(Item position entries)
*-*-*

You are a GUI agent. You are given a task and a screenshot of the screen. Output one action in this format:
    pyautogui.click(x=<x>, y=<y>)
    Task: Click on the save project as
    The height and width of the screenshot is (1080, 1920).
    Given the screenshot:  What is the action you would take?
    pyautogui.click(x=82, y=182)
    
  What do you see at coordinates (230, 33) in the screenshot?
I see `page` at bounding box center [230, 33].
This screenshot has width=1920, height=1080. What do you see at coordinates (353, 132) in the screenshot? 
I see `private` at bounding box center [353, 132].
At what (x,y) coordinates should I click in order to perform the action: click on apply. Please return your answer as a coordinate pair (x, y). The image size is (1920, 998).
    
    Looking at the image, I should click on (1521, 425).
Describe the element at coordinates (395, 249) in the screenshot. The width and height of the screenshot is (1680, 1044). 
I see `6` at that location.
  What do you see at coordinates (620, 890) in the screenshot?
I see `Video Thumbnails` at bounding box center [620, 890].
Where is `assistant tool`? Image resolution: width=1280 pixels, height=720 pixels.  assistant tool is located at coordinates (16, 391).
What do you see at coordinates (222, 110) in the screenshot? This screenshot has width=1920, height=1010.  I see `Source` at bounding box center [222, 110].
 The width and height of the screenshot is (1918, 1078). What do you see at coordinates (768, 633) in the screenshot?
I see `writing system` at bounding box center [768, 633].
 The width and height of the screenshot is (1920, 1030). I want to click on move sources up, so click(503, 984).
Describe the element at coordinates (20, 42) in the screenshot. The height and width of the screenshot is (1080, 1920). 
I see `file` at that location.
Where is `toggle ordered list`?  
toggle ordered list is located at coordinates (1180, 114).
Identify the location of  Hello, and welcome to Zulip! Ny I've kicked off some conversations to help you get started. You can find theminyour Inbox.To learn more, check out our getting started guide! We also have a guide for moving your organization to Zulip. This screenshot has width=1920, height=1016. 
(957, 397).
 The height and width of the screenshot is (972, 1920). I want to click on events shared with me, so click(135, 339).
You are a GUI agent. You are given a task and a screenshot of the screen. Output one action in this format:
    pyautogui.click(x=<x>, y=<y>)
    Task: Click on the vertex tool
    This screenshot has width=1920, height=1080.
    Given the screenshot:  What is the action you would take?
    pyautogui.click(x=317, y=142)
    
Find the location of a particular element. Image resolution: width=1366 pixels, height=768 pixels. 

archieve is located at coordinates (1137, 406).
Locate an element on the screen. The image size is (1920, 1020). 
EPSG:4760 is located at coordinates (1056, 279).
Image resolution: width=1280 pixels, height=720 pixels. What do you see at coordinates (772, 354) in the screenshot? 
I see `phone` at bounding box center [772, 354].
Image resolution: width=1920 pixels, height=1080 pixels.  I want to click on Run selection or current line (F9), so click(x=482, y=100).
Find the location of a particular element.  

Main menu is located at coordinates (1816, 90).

*-*-*

Job -> Rewrite the entries above, replacing every occurrence of "Image resolution" with "Screen size" and leaving all other text as it is.

Solution to this problem ->
You are a GUI agent. You are given a task and a screenshot of the screen. Output one action in this format:
    pyautogui.click(x=<x>, y=<y>)
    Task: Click on the save project as
    The height and width of the screenshot is (1080, 1920).
    Given the screenshot:  What is the action you would take?
    pyautogui.click(x=82, y=182)
    
  What do you see at coordinates (230, 33) in the screenshot?
I see `page` at bounding box center [230, 33].
This screenshot has width=1920, height=1080. What do you see at coordinates (353, 132) in the screenshot? 
I see `private` at bounding box center [353, 132].
At what (x,y) coordinates should I click in order to perform the action: click on apply. Please return your answer as a coordinate pair (x, y). The image size is (1920, 998).
    
    Looking at the image, I should click on (1521, 425).
Describe the element at coordinates (395, 249) in the screenshot. The width and height of the screenshot is (1680, 1044). 
I see `6` at that location.
  What do you see at coordinates (620, 890) in the screenshot?
I see `Video Thumbnails` at bounding box center [620, 890].
Where is `assistant tool`? Screen size: width=1280 pixels, height=720 pixels.  assistant tool is located at coordinates (16, 391).
What do you see at coordinates (222, 110) in the screenshot? This screenshot has width=1920, height=1010.  I see `Source` at bounding box center [222, 110].
 The width and height of the screenshot is (1918, 1078). What do you see at coordinates (768, 633) in the screenshot?
I see `writing system` at bounding box center [768, 633].
 The width and height of the screenshot is (1920, 1030). I want to click on move sources up, so click(503, 984).
Describe the element at coordinates (20, 42) in the screenshot. The height and width of the screenshot is (1080, 1920). 
I see `file` at that location.
Where is `toggle ordered list`?  
toggle ordered list is located at coordinates (1180, 114).
Identify the location of  Hello, and welcome to Zulip! Ny I've kicked off some conversations to help you get started. You can find theminyour Inbox.To learn more, check out our getting started guide! We also have a guide for moving your organization to Zulip. This screenshot has width=1920, height=1016. 
(957, 397).
 The height and width of the screenshot is (972, 1920). I want to click on events shared with me, so click(135, 339).
You are a GUI agent. You are given a task and a screenshot of the screen. Output one action in this format:
    pyautogui.click(x=<x>, y=<y>)
    Task: Click on the vertex tool
    This screenshot has width=1920, height=1080.
    Given the screenshot:  What is the action you would take?
    pyautogui.click(x=317, y=142)
    
Find the location of a particular element. Screen size: width=1366 pixels, height=768 pixels. 

archieve is located at coordinates (1137, 406).
Locate an element on the screen. The image size is (1920, 1020). 
EPSG:4760 is located at coordinates (1056, 279).
Screen size: width=1280 pixels, height=720 pixels. What do you see at coordinates (772, 354) in the screenshot? 
I see `phone` at bounding box center [772, 354].
Screen size: width=1920 pixels, height=1080 pixels.  I want to click on Run selection or current line (F9), so click(x=482, y=100).
Find the location of a particular element.  

Main menu is located at coordinates (1816, 90).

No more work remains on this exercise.